Stored data entries:
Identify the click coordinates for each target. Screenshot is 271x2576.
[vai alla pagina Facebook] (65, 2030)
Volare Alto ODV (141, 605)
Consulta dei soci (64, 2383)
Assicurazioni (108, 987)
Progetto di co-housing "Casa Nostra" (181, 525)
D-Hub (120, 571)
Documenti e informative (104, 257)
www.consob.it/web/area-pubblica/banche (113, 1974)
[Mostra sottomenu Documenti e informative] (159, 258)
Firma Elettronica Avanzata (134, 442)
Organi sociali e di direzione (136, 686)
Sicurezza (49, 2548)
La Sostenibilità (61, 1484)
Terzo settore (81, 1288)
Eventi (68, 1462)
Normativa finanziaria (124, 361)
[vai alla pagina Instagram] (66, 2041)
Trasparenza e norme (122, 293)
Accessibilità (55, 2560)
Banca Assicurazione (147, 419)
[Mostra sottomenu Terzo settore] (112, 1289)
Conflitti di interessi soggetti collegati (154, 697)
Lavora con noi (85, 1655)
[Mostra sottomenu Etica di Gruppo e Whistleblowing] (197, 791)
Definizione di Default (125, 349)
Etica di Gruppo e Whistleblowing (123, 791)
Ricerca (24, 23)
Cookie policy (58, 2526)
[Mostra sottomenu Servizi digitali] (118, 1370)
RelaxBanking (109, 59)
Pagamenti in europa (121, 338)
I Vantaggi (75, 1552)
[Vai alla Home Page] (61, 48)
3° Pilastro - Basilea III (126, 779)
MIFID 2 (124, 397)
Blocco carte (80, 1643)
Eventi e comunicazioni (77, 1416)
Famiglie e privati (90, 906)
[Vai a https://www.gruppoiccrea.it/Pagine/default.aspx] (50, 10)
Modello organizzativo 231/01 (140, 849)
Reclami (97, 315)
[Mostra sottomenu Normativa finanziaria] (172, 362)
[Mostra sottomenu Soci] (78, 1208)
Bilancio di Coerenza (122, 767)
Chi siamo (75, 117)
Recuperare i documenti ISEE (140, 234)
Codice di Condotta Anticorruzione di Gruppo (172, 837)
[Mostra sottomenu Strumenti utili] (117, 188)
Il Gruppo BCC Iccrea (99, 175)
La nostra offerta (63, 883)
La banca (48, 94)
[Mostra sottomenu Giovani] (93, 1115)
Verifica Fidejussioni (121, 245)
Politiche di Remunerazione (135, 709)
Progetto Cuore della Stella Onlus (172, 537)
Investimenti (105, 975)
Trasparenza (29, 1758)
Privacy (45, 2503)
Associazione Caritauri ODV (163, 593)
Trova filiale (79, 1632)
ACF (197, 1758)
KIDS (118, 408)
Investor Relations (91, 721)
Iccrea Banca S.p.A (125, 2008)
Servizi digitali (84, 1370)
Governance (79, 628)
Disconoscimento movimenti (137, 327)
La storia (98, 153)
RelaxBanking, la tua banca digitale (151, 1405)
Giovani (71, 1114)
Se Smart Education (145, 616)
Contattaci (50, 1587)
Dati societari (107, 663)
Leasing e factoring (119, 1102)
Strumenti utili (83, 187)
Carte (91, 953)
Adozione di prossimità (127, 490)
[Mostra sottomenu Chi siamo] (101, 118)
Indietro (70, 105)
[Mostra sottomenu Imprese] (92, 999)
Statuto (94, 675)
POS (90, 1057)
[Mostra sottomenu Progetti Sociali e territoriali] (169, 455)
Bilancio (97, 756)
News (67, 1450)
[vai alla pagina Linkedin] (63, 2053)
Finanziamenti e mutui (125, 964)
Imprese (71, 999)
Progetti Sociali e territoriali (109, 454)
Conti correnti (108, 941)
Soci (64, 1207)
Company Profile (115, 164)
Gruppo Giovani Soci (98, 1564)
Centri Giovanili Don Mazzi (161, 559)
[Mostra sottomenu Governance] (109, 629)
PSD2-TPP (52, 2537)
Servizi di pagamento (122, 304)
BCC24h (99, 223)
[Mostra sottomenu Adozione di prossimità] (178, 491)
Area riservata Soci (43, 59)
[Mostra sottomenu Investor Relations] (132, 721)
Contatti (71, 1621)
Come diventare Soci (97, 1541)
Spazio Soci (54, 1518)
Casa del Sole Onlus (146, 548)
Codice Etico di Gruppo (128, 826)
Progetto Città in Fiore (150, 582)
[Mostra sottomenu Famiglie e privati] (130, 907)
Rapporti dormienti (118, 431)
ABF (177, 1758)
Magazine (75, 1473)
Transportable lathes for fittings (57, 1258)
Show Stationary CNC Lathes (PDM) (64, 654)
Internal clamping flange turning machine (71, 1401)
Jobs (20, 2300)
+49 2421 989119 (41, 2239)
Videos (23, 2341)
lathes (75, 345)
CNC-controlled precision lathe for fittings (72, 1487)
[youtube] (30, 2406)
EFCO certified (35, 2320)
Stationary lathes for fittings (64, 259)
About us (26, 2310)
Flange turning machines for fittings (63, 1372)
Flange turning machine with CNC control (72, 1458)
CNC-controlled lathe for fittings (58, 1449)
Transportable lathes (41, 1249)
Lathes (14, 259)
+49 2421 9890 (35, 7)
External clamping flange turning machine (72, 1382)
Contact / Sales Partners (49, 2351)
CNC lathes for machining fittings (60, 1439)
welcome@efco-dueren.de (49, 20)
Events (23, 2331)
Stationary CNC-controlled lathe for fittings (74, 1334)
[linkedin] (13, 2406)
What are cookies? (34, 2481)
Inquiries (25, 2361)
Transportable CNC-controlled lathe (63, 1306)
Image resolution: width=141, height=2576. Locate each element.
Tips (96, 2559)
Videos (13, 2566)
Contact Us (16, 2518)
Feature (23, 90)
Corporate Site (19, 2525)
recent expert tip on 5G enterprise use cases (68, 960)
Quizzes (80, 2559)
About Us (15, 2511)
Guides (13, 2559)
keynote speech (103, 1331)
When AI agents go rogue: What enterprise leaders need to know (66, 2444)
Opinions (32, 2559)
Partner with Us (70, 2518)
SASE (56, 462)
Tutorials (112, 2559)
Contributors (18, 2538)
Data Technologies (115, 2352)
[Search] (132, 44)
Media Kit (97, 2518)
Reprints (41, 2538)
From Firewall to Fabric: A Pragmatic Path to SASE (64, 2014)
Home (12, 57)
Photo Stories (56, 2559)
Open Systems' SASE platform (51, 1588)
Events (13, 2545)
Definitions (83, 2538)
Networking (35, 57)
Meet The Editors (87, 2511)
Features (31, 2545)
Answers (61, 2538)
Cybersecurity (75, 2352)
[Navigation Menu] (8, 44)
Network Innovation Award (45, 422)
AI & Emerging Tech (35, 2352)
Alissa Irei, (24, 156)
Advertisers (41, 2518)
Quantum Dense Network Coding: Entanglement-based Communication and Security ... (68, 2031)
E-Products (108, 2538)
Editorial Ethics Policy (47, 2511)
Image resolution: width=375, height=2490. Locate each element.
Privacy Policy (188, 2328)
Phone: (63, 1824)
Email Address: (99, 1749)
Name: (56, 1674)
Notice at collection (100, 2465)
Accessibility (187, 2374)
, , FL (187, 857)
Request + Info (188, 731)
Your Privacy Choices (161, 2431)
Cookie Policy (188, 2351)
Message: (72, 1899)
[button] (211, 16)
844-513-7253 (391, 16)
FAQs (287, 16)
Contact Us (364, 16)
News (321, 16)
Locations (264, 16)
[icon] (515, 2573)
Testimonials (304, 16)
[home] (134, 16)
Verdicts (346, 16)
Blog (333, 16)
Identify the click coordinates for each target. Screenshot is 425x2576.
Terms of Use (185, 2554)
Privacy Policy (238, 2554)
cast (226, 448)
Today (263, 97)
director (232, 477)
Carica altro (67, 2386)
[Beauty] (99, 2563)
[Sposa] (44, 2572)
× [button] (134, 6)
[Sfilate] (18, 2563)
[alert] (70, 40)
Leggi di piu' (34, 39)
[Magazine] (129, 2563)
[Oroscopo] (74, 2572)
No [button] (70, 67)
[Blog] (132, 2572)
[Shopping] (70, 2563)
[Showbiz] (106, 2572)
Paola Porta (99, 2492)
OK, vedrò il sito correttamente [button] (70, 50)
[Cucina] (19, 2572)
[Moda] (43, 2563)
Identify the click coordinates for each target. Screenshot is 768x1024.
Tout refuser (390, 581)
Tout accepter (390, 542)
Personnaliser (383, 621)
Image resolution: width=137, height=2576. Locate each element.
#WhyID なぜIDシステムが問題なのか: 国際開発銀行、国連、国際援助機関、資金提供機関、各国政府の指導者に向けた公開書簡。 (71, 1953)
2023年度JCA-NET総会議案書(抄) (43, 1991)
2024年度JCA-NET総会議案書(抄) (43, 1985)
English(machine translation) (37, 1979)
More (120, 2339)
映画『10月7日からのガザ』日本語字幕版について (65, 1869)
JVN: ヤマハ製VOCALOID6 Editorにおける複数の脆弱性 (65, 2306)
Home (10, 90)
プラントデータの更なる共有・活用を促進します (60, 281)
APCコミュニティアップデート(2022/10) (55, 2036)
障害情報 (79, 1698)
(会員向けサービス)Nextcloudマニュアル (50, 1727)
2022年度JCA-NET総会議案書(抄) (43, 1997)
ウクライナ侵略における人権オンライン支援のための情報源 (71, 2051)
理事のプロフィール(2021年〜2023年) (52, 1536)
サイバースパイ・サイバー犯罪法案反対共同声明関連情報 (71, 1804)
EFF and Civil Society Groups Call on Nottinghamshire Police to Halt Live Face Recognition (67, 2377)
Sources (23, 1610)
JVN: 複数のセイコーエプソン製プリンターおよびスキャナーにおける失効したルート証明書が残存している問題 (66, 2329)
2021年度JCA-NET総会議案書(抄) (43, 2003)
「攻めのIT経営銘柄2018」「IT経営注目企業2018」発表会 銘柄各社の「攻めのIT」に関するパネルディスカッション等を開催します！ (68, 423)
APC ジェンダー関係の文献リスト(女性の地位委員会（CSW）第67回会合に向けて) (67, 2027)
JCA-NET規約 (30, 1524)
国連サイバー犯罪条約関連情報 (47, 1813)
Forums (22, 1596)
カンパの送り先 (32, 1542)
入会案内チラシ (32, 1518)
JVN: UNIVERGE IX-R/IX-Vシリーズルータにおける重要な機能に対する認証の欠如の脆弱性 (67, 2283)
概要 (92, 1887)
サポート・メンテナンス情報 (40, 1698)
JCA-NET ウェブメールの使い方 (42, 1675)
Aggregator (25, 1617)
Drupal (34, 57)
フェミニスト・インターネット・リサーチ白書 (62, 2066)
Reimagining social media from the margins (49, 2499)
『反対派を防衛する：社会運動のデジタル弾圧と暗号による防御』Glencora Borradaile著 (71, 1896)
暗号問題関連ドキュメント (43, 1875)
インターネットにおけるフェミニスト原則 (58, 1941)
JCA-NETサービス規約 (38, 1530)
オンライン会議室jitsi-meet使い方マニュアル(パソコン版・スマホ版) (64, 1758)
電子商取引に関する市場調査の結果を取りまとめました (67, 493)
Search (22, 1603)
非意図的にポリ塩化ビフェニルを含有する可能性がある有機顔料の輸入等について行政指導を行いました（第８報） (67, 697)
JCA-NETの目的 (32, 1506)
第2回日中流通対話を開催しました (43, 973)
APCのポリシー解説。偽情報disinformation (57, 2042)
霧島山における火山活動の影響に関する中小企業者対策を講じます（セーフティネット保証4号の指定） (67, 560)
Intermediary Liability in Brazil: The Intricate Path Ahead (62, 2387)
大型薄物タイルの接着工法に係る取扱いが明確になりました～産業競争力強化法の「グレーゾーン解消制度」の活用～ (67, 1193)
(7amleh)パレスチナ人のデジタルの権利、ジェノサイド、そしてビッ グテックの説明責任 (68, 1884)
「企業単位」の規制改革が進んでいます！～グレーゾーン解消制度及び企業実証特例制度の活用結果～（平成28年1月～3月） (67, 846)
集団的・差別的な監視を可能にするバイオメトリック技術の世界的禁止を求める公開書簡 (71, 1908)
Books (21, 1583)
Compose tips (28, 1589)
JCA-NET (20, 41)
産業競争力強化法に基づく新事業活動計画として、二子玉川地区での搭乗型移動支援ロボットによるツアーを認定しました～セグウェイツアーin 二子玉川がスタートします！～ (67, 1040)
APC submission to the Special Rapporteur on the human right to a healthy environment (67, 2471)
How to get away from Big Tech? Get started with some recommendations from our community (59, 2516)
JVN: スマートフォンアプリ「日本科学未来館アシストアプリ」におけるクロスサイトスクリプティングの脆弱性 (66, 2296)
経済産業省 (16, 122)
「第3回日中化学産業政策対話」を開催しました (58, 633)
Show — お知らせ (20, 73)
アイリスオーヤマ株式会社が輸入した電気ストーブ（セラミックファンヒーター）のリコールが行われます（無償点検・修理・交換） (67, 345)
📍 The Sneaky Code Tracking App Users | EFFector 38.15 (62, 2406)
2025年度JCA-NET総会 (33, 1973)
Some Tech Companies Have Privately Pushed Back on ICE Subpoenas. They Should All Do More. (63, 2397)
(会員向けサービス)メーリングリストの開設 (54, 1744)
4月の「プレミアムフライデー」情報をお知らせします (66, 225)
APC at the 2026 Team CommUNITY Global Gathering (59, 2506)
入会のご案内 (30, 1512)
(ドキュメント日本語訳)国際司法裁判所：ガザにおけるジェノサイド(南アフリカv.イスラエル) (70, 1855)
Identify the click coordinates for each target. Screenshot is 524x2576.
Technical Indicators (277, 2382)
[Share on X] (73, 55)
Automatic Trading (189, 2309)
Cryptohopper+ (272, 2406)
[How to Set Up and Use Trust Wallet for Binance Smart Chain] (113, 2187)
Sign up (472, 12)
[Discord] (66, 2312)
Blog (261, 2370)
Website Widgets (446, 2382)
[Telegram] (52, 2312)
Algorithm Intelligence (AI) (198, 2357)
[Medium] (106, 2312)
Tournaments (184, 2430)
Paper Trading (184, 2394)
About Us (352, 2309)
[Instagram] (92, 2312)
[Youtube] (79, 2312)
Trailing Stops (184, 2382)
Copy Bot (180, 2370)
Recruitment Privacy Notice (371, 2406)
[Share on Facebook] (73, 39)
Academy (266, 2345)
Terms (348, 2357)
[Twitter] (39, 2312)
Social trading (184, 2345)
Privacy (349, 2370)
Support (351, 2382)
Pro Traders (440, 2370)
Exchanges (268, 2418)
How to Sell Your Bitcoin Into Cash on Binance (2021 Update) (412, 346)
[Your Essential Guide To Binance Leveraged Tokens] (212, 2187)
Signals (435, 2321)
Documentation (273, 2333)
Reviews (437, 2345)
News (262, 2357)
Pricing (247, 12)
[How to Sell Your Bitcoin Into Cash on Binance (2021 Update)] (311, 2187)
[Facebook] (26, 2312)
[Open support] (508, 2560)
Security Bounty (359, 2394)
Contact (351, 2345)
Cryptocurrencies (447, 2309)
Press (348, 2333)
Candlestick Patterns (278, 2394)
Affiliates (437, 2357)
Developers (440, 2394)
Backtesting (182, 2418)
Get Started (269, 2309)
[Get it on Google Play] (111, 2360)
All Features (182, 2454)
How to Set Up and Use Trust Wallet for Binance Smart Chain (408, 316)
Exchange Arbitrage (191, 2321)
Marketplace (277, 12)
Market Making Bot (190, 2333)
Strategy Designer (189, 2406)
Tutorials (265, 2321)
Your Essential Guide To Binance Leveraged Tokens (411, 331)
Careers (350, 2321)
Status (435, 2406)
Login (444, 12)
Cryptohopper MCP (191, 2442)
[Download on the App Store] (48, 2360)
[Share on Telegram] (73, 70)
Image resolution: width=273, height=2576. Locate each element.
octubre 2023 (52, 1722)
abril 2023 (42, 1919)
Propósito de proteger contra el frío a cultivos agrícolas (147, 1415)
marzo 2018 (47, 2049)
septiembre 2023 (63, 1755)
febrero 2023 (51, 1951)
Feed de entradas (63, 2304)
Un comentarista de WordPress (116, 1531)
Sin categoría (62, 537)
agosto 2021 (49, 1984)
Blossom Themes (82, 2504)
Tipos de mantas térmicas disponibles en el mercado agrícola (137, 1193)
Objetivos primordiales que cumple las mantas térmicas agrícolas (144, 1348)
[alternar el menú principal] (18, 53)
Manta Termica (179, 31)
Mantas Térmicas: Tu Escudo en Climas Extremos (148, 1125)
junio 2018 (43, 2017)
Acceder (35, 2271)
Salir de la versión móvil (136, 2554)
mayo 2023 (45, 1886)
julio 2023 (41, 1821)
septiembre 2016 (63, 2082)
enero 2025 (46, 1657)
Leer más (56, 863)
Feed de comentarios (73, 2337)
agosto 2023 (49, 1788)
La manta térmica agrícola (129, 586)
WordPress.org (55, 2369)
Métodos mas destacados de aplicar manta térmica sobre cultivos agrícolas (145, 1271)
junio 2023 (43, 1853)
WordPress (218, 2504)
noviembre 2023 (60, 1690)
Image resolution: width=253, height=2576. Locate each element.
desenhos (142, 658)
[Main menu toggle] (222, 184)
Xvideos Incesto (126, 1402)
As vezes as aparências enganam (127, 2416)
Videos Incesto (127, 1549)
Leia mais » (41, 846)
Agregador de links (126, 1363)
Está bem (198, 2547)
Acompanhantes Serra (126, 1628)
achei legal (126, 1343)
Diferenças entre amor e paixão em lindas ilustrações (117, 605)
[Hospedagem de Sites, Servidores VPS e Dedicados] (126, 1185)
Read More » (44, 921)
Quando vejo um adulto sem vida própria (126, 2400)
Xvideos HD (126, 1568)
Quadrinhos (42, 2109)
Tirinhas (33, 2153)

Task objective: Among the entries above, the lines between the ones containing "JVN: 複数のセイコーエプソン製プリンターおよびスキャナーにおける失効したルート証明書が残存している問題 (66, 2329)" and "集団的・差別的な監視を可能にするバイオメトリック技術の世界的禁止を求める公開書簡 (71, 1908)", inclusive, are to be transcribed exactly. No other line is to be given.

Task result:
JVN: 複数のセイコーエプソン製プリンターおよびスキャナーにおける失効したルート証明書が残存している問題 (66, 2329)
2021年度JCA-NET総会議案書(抄) (43, 2003)
「攻めのIT経営銘柄2018」「IT経営注目企業2018」発表会 銘柄各社の「攻めのIT」に関するパネルディスカッション等を開催します！ (68, 423)
APC ジェンダー関係の文献リスト(女性の地位委員会（CSW）第67回会合に向けて) (67, 2027)
JCA-NET規約 (30, 1524)
国連サイバー犯罪条約関連情報 (47, 1813)
Forums (22, 1596)
カンパの送り先 (32, 1542)
入会案内チラシ (32, 1518)
JVN: UNIVERGE IX-R/IX-Vシリーズルータにおける重要な機能に対する認証の欠如の脆弱性 (67, 2283)
概要 (92, 1887)
サポート・メンテナンス情報 (40, 1698)
JCA-NET ウェブメールの使い方 (42, 1675)
Aggregator (25, 1617)
Drupal (34, 57)
フェミニスト・インターネット・リサーチ白書 (62, 2066)
Reimagining social media from the margins (49, 2499)
『反対派を防衛する：社会運動のデジタル弾圧と暗号による防御』Glencora Borradaile著 (71, 1896)
暗号問題関連ドキュメント (43, 1875)
インターネットにおけるフェミニスト原則 (58, 1941)
JCA-NETサービス規約 (38, 1530)
オンライン会議室jitsi-meet使い方マニュアル(パソコン版・スマホ版) (64, 1758)
電子商取引に関する市場調査の結果を取りまとめました (67, 493)
Search (22, 1603)
非意図的にポリ塩化ビフェニルを含有する可能性がある有機顔料の輸入等について行政指導を行いました（第８報） (67, 697)
JCA-NETの目的 (32, 1506)
第2回日中流通対話を開催しました (43, 973)
APCのポリシー解説。偽情報disinformation (57, 2042)
霧島山における火山活動の影響に関する中小企業者対策を講じます（セーフティネット保証4号の指定） (67, 560)
Intermediary Liability in Brazil: The Intricate Path Ahead (62, 2387)
大型薄物タイルの接着工法に係る取扱いが明確になりました～産業競争力強化法の「グレーゾーン解消制度」の活用～ (67, 1193)
(7amleh)パレスチナ人のデジタルの権利、ジェノサイド、そしてビッ グテックの説明責任 (68, 1884)
「企業単位」の規制改革が進んでいます！～グレーゾーン解消制度及び企業実証特例制度の活用結果～（平成28年1月～3月） (67, 846)
集団的・差別的な監視を可能にするバイオメトリック技術の世界的禁止を求める公開書簡 (71, 1908)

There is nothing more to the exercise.